O sociólogo Rubem Cezar Fernandes, coordenador do Viva Rio, ONG nascida em 1993 da indignação com as chacinas de Vigário Geral e Candelária, não tem dúvidas de que a ditadura militar eliminaria oficialmente muitos políticos, se a pena de morte tivesse vingado no Brasil. Ex-militante estudantil exilado, Fernandes acha que a perspectiva da morte já está na cabeça do bandido, o que não impede sua decisão de matar. Muito pelo contrário, já que o medo da morte faz com que ele atire primeiro, na polícia ou na vítima que ameaça reagir. “A punição que mais se aplica no Brasil hoje é a pena de morte. Bandido vacilou, morreu, na mão do rival ou da polícia.” O que o criminoso não acredita, segundo ele, é na possibilidade de ser preso.

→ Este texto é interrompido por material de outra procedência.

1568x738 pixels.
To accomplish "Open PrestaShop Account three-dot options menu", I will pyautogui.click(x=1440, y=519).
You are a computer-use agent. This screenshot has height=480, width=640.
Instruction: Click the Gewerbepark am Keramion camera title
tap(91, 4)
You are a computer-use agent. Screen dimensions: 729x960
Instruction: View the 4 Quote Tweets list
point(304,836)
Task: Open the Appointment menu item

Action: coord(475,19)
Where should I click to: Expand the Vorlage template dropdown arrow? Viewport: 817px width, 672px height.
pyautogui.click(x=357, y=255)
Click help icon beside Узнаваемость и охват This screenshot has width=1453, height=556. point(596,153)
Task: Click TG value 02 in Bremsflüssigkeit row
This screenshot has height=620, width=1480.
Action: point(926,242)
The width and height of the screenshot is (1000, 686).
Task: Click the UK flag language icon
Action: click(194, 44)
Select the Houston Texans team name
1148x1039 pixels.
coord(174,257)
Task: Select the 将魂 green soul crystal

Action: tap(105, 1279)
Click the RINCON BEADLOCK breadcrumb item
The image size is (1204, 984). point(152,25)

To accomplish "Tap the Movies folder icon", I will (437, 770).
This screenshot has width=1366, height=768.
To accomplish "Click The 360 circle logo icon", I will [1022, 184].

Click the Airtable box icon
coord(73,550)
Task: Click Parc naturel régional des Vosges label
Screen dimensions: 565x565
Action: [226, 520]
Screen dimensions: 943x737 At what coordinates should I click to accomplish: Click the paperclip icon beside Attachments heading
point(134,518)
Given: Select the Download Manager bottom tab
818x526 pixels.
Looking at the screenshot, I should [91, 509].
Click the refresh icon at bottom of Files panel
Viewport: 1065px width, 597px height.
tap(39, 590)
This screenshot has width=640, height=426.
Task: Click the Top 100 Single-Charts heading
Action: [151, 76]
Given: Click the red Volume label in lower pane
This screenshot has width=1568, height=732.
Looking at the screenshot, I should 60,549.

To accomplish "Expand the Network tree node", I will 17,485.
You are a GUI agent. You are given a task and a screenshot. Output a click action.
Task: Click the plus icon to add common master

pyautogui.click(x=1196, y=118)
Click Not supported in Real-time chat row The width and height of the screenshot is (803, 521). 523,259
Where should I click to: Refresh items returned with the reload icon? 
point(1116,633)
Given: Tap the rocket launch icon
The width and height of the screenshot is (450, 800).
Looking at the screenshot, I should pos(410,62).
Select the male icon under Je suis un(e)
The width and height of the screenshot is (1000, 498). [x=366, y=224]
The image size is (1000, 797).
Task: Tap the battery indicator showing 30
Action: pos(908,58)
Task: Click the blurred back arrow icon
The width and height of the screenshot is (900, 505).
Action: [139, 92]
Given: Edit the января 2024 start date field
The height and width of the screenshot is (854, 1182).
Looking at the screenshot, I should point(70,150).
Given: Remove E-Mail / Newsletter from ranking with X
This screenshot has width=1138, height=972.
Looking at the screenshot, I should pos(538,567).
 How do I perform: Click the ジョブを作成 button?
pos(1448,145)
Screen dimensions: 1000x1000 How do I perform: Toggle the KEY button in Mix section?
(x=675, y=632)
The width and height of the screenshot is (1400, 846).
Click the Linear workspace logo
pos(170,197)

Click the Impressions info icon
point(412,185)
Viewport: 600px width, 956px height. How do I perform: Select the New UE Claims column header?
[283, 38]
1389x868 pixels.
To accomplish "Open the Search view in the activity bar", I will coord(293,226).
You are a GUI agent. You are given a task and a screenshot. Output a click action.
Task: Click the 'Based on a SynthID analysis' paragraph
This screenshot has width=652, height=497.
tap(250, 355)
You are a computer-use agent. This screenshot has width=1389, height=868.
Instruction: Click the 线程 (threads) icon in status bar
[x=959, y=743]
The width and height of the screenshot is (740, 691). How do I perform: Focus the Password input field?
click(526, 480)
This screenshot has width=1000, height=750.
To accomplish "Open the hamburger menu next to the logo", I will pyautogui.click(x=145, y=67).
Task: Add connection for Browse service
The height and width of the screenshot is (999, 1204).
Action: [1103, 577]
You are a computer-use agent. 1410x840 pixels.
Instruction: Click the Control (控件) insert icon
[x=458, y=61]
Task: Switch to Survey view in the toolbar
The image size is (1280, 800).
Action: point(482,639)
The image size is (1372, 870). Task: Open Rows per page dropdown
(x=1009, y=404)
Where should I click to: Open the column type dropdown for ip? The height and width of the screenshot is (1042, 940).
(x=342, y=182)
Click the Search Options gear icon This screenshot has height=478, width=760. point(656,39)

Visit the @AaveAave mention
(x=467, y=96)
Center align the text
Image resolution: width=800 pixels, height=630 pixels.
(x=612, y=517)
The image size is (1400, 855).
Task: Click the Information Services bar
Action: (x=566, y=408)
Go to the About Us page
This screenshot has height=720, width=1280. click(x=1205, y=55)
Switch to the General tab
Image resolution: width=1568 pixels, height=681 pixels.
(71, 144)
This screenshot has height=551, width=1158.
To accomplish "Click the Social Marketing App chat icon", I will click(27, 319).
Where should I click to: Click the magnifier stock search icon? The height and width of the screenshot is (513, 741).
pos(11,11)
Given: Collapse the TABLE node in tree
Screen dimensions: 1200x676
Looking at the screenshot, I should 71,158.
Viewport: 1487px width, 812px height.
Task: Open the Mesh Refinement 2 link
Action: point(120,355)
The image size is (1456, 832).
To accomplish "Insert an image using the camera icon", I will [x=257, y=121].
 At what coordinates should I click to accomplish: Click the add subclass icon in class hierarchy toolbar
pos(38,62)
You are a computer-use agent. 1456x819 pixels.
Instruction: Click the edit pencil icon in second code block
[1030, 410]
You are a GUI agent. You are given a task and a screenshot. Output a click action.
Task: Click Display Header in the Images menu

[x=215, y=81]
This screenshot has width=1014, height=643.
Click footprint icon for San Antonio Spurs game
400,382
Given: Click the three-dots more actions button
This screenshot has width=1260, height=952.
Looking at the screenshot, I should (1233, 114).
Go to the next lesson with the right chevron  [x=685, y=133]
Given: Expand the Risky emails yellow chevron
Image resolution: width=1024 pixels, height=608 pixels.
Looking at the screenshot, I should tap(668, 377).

Por isso, o que o País precisa é mexer na polícia e na Justiça para criar a certeza da punição.

Fernandez acha que o ministro José Carlos Dias até está certo na tese de criar penas alternativas, “mas é equivocado abrir esse debate num momento de revolta da sociedade com sequestros e homicídios”. Radicalmente contrário à pena de morte, ele acha que a possibilidade da condenação de um inocente seria alta demais e a cultura da vingança em nada modificaria a criminalidade. “O Estado não tem legitimidade para matar. Ele deveria é proteger os cidadãos. Punir sim, matar não”, diz o sociólogo.


Outro levantamento realizado na cidade do Rio ostenta mais um constrangedor índice de impunidade. Nas varas de execuções penais que concentram 70% das punições da cidade, o jornal O Globo pesquisou o paradeiro dos processos que deveriam existir para punir os assassinos de 1.301 menores de idade mortos desde a chacina da Candelária, em 1983, quando oito deles foram eliminados no ponto mais central da cidade e o País virou notícia nos quatro cantos do mundo. Entre todos os 1.301 homicídios de crianças e adolescentes, apenas 34 assassinos foram a julgamento no período.